§ EXERCISE:
Retype the material below word for word, leaving out the pictures.

===== RAW RECORDS

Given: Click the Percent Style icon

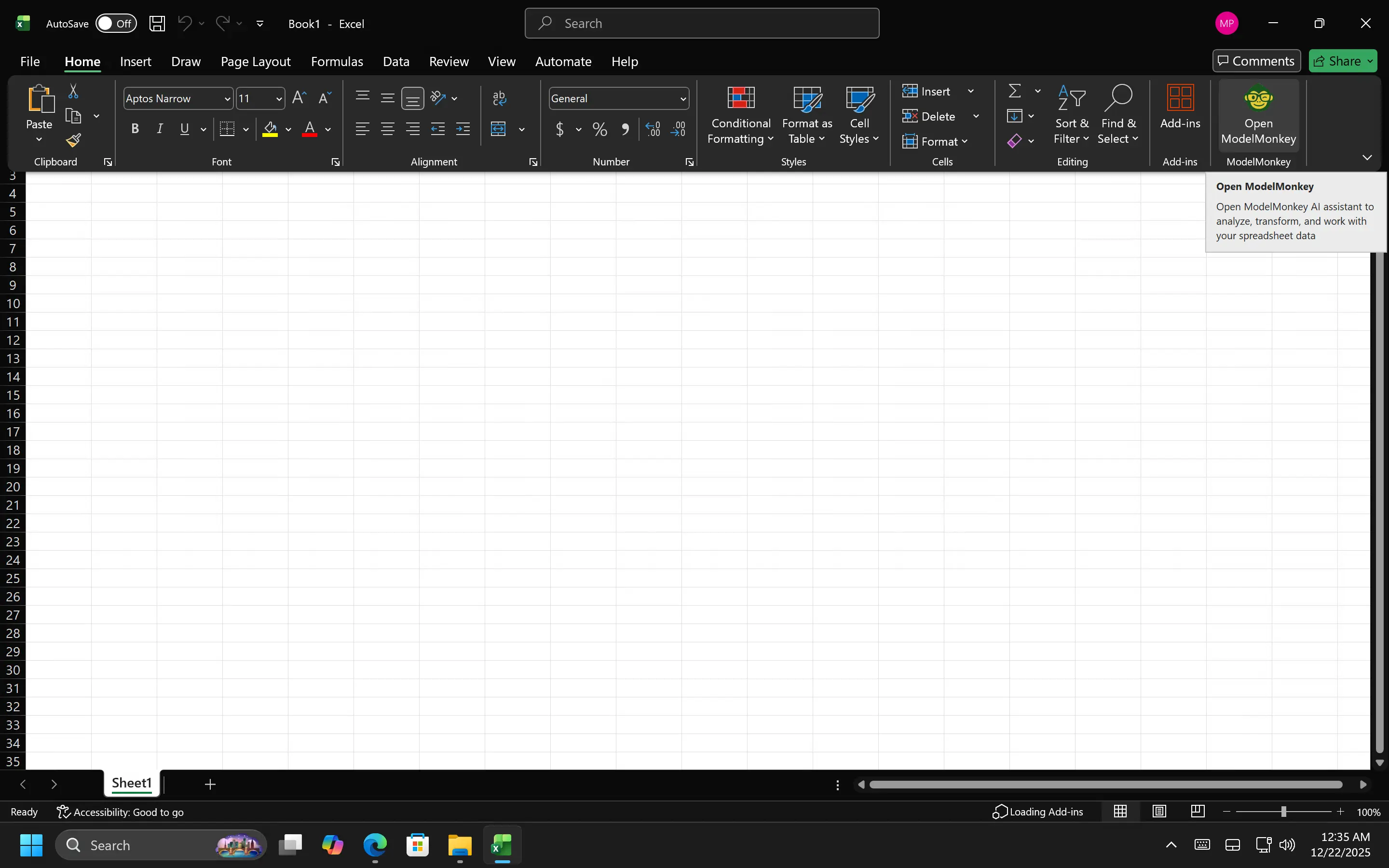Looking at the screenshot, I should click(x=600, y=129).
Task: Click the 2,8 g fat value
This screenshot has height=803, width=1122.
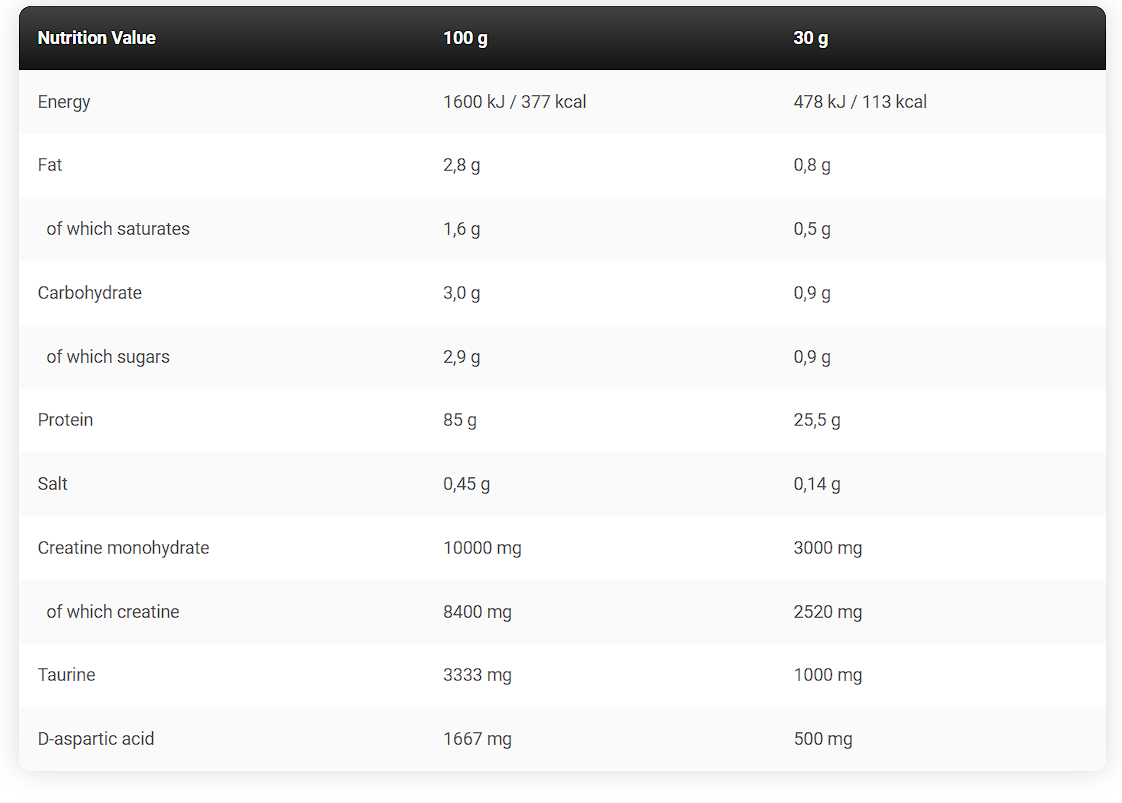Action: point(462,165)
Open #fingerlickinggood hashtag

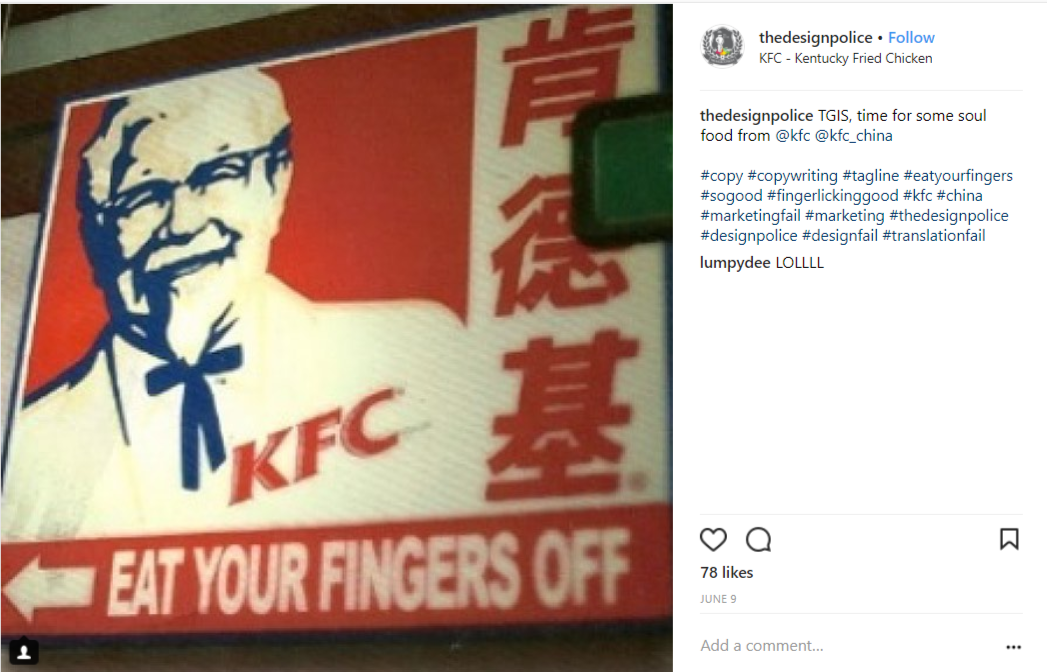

==========

§ EXERCISE SOLUTION:
Given: Click the Percent Style icon

Looking at the screenshot, I should click(x=600, y=129).
Task: Click the 2,8 g fat value
This screenshot has height=803, width=1122.
Action: point(462,165)
Open #fingerlickinggood hashtag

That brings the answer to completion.